**WHAT TO DO:** Transcribe the stretch of entries below from the line with "Task: Click the Filter styles input field" through the line with "This screenshot has width=500, height=500.", exactly and with both ends included; leave out all other lines.

AVAILABLE RECORDS START

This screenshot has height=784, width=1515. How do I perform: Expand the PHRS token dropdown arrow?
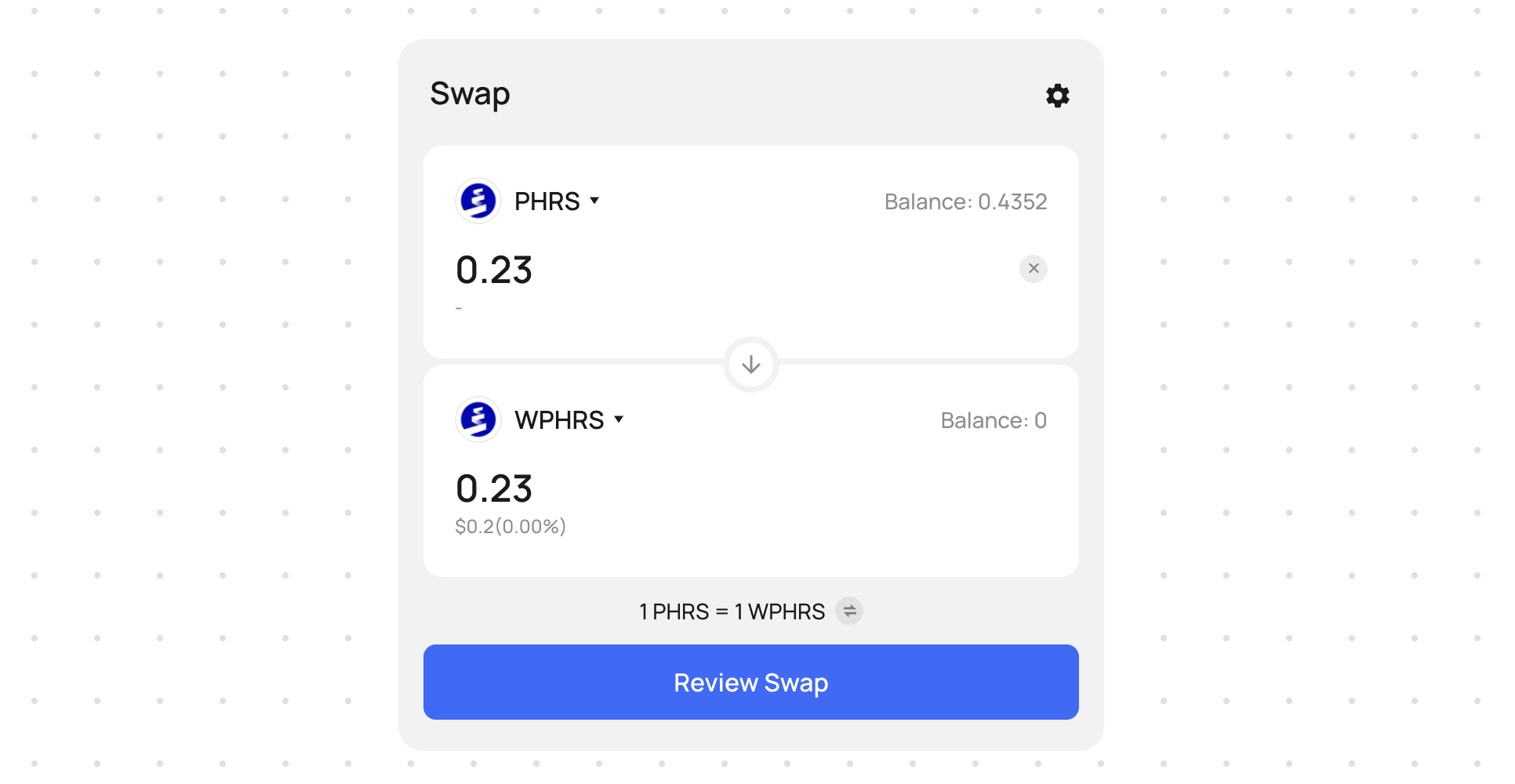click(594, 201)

AVAILABLE RECORDS END
AVAILABLE RECORDS START

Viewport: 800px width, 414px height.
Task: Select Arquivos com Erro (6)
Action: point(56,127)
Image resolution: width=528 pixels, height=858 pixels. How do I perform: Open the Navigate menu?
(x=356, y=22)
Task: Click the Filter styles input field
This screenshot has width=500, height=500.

AVAILABLE RECORDS END

**REPLY:**
Task: Click the Filter styles input field
This screenshot has width=500, height=500.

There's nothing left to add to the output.